Gravita India's decision to pursue this acquisition is backed by its own strong financial performance. In its recent quarterly results, the company reported a 25.3% year-on-year increase in consolidated net profit, reaching ₹97.7 crore. This growth was driven by a sharp expansion in operating margins, which grew to 11.8% from 8% in the previous year. The company's EBITDA saw a substantial rise of 49.3% to ₹120.2 crore, while revenue grew 2.1% to ₹1,017 crore. This robust financial standing provides a solid foundation to fund and integrate the new acquisition effectively.

Key Acquisition Details

ParameterDetails
AcquirerGravita India Limited
Target CompanyRashtriya Metal Industries Limited (RMIL)
Deal ValueUp to ₹565 Crore
ConsiderationCash
TimelineExpected completion by March 31, 2026
Strategic OutcomeRMIL to become a subsidiary; Gravita enters copper recycling

Potential Risks and Outlook

The primary risk associated with the transaction is the satisfactory completion of the due diligence process. Any unfavorable findings could potentially alter the terms or timeline of the deal. Beyond the transaction phase, the successful integration of RMIL's operations, culture, and technology into Gravita's framework will be critical. The ability to effectively scale the new copper recycling venture and realize the projected synergies will determine the long-term success of this strategic move. Investors and market analysts will be closely watching for updates on these fronts.
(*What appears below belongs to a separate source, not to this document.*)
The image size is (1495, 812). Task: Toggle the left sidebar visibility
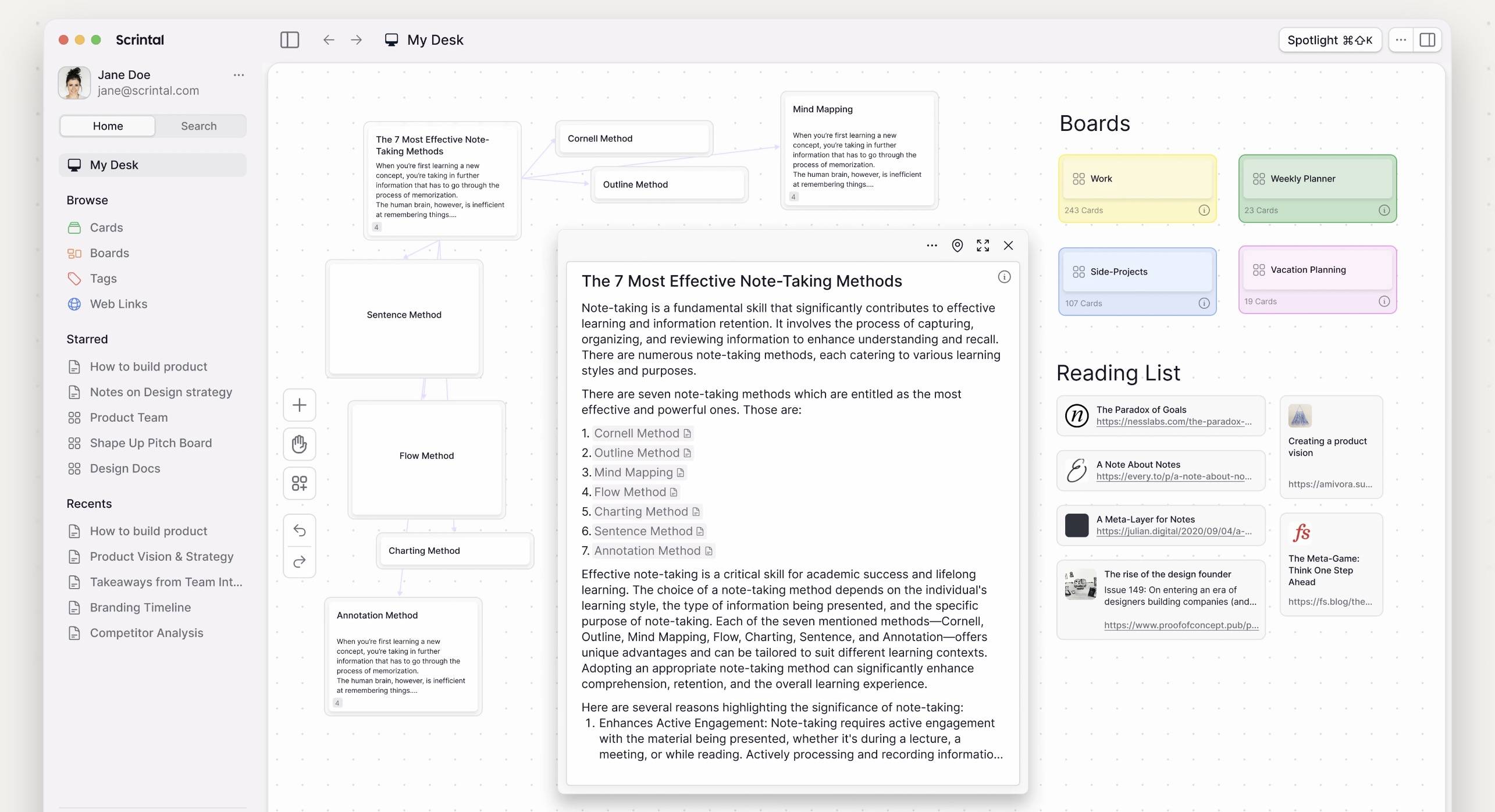[290, 40]

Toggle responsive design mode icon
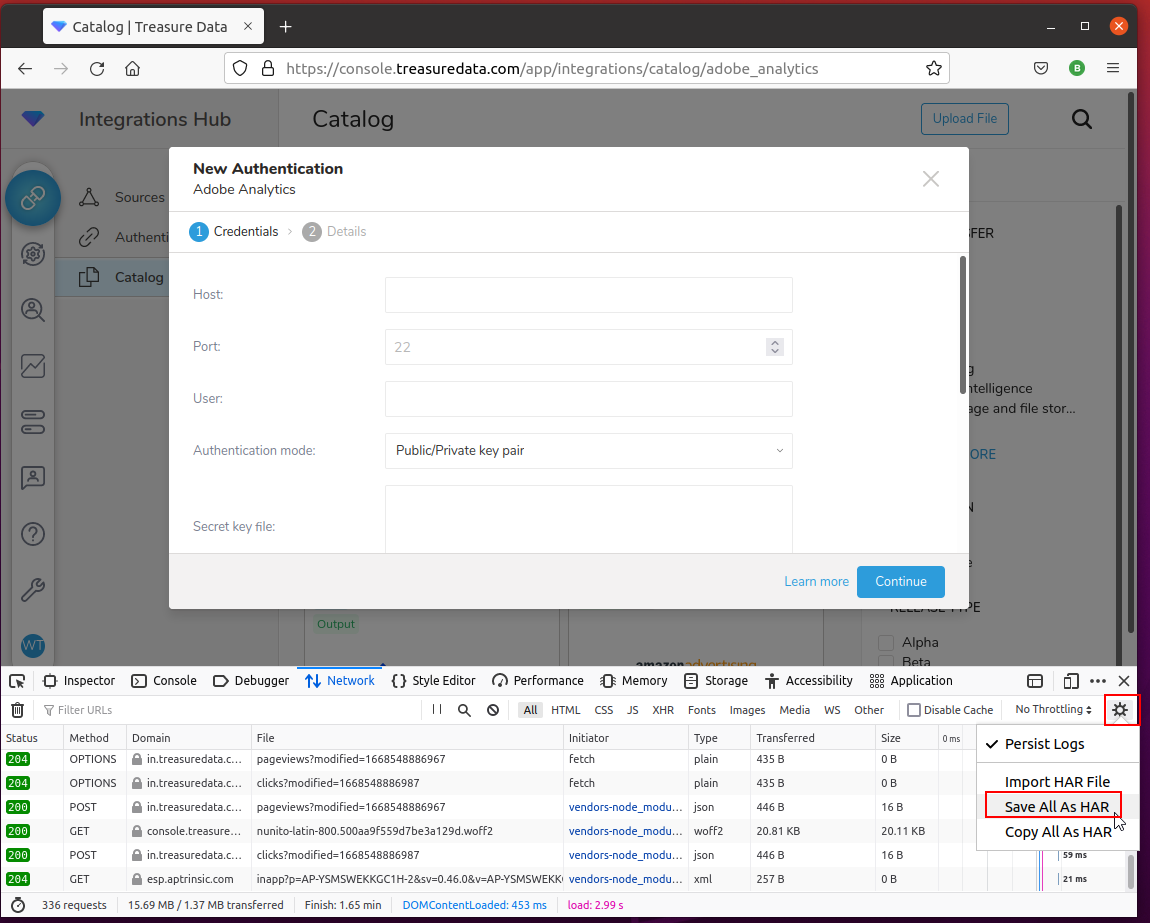1071,681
Market Response and Conclusion

The market has responded positively to the announcement. Shares of Gravita India Ltd saw an increase, closing at ₹1,673.95, up by 1.82% on the BSE following the news. This acquisition represents a forward-looking strategy by Gravita India to diversify its portfolio and tap into the high-growth area of copper recycling. By leveraging RMIL's established manufacturing capabilities and export network, Gravita is well-positioned to become a more integrated and formidable player in the global metals and recycling industry. The successful execution of this deal could pave the way for significant long-term value creation for its stakeholders.

Frequently Asked Questions

The total consideration for Gravita India's acquisition of up to 100% of RMIL is set at a maximum of ₹565 crore.
RMIL, established in 1946, is engaged in the manufacturing of copper and copper alloy products, including strips and coils, with a significant export footprint.
The acquisition allows Gravita India to expand its presence in the non-ferrous metals sector and marks its strategic entry into the copper recycling business, complementing its existing operations and tapping into the circular economy.
The indicative time period for the completion of the acquisition is March 31, 2026, subject to due diligence and mutual agreement between the parties.
The primary risks include the successful completion of the due diligence process and the effective integration of RMIL's operations into Gravita's ecosystem to realize the expected synergies.